XRD diffraction analysis of the samples on a Rigaku D/MAX 2550 X-Ray Diffractometer was carried out at Ocean College, Zhejiang University, Zhoushan, Zhejiang, China. The sample was powdered and sieved to 200 mesh. A X-ray powder diffractometer (PANalytical X’Pert3 Powder from Holland) was used under the following conditions: Cu-Ka radiation source, acceleration voltage of 40 kV, and tube current of 40 mA [22]. The 2θ ranged from 5° to 70° with a step of 0.02°/min at 25 °C. The data were processed by the software Jade (version 6.5, Materials Data Incorporated, Livermore, CA, USA).

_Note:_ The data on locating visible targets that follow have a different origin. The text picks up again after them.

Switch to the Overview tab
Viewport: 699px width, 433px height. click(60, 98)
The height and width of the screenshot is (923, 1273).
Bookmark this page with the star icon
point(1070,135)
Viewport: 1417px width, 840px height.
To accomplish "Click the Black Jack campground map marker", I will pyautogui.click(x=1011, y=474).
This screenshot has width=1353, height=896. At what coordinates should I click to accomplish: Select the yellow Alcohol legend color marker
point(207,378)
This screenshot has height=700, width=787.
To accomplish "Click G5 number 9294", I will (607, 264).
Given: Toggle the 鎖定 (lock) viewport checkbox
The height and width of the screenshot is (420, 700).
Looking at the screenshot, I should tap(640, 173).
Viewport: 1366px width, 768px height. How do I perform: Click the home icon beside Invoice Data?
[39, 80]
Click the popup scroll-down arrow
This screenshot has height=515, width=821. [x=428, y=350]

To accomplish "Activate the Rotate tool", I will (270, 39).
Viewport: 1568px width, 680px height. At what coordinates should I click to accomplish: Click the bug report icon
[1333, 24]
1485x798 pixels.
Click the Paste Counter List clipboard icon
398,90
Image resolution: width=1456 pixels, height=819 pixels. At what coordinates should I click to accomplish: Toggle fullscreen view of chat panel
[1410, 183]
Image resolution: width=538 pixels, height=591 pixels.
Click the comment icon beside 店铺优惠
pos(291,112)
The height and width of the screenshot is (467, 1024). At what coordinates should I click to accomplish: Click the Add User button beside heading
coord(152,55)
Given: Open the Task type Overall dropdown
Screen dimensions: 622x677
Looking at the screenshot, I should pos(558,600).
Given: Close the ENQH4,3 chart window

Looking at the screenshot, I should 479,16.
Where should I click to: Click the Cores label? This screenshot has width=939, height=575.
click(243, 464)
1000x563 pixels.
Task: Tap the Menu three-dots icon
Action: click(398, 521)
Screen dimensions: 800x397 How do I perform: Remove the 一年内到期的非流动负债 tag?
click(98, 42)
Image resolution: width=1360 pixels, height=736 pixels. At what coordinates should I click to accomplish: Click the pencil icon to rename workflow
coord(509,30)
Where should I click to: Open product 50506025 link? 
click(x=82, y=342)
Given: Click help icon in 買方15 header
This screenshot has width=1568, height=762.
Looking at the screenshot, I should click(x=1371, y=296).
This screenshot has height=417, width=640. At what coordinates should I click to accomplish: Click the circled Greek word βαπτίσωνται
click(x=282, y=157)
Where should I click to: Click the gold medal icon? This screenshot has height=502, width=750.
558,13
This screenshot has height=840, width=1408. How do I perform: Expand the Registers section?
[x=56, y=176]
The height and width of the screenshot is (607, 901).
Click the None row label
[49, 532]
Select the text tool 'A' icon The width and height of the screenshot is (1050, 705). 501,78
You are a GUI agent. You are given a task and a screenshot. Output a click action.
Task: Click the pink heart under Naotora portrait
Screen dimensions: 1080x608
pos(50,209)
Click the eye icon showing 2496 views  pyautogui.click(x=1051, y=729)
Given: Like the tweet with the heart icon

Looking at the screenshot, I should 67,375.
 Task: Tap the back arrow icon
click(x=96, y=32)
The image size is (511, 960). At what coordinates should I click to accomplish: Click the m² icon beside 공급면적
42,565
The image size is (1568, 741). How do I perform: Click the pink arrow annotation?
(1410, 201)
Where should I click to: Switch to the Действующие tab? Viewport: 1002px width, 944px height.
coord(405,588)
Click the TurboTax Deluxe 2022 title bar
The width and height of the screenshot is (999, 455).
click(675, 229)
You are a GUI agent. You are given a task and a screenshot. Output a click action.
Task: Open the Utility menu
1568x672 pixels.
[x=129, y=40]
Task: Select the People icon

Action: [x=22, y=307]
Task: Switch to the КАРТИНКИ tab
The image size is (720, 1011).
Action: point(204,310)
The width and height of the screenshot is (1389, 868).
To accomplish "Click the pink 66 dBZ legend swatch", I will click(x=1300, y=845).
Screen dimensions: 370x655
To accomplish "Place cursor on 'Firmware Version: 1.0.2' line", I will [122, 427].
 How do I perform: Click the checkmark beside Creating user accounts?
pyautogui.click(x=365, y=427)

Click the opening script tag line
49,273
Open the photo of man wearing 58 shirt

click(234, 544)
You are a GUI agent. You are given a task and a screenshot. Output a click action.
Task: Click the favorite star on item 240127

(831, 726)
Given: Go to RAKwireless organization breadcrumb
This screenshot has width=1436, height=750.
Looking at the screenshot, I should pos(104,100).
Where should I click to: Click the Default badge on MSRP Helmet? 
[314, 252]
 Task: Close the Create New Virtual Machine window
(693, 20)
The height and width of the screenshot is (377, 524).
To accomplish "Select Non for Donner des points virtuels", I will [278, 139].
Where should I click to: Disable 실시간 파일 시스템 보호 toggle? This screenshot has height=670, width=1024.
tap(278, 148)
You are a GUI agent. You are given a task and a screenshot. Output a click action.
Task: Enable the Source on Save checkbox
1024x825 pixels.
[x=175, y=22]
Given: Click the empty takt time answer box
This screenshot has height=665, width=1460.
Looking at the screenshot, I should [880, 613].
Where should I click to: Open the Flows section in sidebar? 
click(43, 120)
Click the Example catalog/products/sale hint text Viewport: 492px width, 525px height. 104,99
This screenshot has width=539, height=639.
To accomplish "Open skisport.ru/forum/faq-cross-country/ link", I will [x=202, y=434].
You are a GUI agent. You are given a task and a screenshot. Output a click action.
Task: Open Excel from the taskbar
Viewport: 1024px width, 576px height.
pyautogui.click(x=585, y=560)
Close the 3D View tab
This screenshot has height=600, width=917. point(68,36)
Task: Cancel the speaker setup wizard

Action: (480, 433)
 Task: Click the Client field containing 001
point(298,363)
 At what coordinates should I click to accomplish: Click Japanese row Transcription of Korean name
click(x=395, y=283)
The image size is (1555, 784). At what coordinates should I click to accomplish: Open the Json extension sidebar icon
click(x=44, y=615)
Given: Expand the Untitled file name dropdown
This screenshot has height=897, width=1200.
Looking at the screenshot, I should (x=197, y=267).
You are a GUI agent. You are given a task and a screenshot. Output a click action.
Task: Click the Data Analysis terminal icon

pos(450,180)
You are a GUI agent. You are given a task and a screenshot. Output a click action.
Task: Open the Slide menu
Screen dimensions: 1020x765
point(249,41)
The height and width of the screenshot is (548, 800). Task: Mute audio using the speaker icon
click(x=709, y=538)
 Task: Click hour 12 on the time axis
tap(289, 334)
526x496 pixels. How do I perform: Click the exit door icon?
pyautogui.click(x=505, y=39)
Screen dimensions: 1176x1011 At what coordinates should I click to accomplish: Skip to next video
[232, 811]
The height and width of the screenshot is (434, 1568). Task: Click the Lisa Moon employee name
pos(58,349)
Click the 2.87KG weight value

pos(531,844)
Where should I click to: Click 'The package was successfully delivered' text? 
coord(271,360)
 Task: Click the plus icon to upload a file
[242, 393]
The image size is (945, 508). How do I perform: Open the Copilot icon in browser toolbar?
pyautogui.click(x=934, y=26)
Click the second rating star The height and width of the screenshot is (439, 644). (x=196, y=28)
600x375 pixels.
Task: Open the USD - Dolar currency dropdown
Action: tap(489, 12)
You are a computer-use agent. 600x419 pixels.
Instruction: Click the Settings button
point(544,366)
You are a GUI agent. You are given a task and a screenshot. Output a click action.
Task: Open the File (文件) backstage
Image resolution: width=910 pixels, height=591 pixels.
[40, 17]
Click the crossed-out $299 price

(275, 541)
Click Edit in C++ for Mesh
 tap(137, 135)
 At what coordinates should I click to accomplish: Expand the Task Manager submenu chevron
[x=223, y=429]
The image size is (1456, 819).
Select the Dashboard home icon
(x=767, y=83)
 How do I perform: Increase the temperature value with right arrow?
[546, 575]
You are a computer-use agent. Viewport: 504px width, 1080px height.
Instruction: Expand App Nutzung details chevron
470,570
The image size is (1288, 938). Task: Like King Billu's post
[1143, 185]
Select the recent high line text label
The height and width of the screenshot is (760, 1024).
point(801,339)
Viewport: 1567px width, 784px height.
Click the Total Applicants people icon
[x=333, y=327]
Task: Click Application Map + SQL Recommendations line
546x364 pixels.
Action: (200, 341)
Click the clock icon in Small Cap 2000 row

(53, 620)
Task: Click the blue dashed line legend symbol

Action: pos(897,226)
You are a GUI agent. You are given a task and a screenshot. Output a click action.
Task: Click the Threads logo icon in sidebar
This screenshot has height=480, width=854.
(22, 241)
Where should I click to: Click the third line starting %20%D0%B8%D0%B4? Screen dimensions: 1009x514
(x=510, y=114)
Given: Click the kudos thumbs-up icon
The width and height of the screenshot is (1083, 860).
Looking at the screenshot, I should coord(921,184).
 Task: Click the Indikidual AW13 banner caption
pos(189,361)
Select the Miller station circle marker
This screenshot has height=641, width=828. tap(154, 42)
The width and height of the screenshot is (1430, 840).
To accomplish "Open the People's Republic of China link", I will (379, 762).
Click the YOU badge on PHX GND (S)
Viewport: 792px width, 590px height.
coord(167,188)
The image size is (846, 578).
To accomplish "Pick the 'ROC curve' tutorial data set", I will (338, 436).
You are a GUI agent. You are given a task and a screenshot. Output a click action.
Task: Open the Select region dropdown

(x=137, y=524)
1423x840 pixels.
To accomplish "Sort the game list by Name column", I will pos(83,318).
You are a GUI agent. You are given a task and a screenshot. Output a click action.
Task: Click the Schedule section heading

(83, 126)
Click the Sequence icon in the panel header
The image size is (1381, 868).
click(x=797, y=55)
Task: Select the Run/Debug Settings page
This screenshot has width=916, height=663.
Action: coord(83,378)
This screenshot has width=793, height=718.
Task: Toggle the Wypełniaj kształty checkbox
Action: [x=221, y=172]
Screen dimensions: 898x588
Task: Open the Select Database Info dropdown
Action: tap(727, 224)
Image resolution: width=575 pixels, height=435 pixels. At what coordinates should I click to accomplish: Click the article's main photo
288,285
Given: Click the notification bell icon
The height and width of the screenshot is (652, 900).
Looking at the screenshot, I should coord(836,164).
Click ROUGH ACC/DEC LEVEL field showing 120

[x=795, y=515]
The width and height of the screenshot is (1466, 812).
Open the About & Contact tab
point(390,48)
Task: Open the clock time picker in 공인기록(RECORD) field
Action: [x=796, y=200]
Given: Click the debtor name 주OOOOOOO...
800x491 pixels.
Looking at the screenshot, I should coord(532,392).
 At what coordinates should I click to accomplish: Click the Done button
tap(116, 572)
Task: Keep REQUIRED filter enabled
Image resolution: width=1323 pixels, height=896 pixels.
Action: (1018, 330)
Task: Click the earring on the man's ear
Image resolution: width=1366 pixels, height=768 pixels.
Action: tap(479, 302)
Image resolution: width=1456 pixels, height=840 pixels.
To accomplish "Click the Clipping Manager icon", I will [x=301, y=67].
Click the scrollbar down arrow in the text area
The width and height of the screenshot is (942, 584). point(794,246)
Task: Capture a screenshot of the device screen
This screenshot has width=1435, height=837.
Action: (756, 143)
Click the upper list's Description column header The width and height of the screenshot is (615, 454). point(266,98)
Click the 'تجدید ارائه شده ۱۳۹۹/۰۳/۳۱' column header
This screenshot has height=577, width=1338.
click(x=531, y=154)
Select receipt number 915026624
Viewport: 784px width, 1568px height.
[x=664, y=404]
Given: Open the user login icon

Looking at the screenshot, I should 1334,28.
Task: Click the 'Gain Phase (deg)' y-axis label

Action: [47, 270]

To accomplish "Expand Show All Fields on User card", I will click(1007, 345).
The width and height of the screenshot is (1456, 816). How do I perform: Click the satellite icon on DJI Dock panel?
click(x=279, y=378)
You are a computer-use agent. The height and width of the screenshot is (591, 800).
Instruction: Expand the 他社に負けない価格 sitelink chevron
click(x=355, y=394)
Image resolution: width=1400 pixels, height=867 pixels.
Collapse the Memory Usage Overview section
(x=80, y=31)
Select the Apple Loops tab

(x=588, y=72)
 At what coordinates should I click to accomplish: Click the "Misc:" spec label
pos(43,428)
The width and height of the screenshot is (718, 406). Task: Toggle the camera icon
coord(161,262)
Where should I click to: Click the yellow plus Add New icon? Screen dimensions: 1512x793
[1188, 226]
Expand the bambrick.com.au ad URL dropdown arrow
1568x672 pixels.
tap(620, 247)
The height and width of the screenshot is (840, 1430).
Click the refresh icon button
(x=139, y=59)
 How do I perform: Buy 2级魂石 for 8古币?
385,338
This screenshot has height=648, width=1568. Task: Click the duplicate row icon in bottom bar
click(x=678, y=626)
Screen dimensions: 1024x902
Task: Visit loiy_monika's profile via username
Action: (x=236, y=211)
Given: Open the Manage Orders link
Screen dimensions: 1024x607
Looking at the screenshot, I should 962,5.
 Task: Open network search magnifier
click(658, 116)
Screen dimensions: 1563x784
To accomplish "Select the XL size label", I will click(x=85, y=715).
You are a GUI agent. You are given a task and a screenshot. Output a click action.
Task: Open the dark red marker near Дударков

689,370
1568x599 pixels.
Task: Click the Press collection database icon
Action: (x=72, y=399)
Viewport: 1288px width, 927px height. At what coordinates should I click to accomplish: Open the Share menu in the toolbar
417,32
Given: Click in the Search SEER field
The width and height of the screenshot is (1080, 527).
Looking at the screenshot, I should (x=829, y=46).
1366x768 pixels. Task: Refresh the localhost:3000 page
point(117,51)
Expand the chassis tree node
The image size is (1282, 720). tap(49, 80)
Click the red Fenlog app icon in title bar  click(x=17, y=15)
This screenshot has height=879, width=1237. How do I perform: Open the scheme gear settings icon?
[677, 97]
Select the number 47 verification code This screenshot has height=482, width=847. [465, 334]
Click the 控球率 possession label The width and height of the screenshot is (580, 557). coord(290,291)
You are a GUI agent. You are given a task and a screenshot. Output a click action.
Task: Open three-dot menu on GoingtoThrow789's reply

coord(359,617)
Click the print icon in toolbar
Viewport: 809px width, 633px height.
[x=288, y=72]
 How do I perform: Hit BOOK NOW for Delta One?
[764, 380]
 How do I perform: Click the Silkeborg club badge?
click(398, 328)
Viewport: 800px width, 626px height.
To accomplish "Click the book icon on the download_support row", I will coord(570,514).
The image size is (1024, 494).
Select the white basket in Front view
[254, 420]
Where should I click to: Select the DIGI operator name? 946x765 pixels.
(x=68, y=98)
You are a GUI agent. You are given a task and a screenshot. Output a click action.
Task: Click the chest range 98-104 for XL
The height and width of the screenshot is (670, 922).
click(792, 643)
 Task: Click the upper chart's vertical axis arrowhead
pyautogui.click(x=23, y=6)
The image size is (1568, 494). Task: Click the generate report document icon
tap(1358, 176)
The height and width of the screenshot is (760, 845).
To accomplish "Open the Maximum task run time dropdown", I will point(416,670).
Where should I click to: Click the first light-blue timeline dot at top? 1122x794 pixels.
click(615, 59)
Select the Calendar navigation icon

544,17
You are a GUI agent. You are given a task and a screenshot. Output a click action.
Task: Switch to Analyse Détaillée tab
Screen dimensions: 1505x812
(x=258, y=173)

3.2. Mass Balance Calculations

Previous studies showed that geochemical data are not only spatial but compositional. Element migration occurs in a lot of geological environments, including metasomatic alteration, tectonic deformation, and surface weathering [23,24,25,26,27,28,29]. A reference frame for quantitatively determining changes in mass and volume is required. Grant [30] proposed the isocon method, which has been widely applied to geological processes. The equation for composition relations of species i in metasomatic alteration is written as follows:

$$C_i^A = \frac{M^O}{M^A} \times \left(C_i^O+\Delta C_i\right),$$

(1)

We rewrite it as follows:

$$\Delta C_i = \frac{M^A}{M^O} \times C_i^A - C_i^O = x{C}_i^A - C_i^O,$$

(2)

where $M^O$ and $M^A$ are equivalent masses before and after alteration, $C_i^A$ is the concentration of element i in the altered rock, $C_i^O$ is the concentration of element i in the “original” rock, $\Delta C_i$ is the change in concentration of element i, $\Delta C_i/C_i^O$ is the migration ratio of the element i, $C_i^A$ and $C_i^O$ are relative values, and $M^A$ and $M^O$ are absolute values.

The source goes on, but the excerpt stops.